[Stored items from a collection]
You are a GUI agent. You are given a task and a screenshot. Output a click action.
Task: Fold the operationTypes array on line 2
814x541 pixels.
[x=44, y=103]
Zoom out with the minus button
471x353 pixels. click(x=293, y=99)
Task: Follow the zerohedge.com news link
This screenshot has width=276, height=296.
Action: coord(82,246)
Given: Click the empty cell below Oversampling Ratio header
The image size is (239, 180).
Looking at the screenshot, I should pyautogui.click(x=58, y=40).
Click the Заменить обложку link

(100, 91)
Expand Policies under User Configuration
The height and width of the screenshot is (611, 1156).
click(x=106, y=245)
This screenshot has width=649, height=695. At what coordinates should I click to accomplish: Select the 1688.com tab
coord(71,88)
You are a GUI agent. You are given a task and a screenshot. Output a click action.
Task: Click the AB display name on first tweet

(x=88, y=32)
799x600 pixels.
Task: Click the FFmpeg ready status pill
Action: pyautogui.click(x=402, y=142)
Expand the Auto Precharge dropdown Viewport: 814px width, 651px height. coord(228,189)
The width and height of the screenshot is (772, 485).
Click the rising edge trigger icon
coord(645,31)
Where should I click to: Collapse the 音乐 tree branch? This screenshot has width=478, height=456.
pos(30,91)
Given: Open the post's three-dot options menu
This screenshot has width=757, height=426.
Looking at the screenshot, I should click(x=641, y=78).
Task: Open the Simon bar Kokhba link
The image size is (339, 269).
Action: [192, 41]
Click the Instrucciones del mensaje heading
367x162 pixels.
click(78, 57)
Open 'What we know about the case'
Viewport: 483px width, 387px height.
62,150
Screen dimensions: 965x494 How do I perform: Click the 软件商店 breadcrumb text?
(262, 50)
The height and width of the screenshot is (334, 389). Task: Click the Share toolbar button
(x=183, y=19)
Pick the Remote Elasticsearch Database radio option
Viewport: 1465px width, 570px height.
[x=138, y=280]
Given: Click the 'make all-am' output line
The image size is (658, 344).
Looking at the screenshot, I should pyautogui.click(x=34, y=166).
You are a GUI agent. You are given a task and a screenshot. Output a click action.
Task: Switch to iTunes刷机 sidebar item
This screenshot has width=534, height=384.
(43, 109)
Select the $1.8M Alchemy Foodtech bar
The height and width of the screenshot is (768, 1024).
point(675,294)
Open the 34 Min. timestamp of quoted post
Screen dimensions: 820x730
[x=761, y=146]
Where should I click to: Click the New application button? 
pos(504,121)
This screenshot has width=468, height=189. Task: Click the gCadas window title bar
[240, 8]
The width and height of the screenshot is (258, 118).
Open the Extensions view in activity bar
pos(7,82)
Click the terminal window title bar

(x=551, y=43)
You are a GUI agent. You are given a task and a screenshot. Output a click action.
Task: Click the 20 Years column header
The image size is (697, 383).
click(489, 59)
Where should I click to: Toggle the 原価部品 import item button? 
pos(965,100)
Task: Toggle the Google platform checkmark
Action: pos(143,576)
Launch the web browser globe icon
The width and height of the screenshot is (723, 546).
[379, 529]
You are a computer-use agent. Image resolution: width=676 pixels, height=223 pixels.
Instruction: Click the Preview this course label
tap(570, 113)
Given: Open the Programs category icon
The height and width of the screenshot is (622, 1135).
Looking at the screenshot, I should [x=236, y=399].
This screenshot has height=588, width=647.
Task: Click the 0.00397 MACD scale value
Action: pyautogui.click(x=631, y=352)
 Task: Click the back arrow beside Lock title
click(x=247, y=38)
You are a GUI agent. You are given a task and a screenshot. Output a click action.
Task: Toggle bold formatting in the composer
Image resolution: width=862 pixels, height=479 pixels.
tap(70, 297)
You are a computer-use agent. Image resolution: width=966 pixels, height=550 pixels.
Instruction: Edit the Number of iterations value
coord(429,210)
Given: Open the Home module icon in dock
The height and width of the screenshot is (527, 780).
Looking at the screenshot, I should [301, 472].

• **TASK PROMPT**: Which lines run from the one holding "The height and width of the screenshot is (334, 389)." through the one holding "Given: Click the 'make all-am' output line" in the records above? Repeat them exactly, both included, and nothing more.

• **WRITTEN RESPONSE**:
The height and width of the screenshot is (334, 389). Task: Click the Share toolbar button
(x=183, y=19)
Pick the Remote Elasticsearch Database radio option
Viewport: 1465px width, 570px height.
[x=138, y=280]
Given: Click the 'make all-am' output line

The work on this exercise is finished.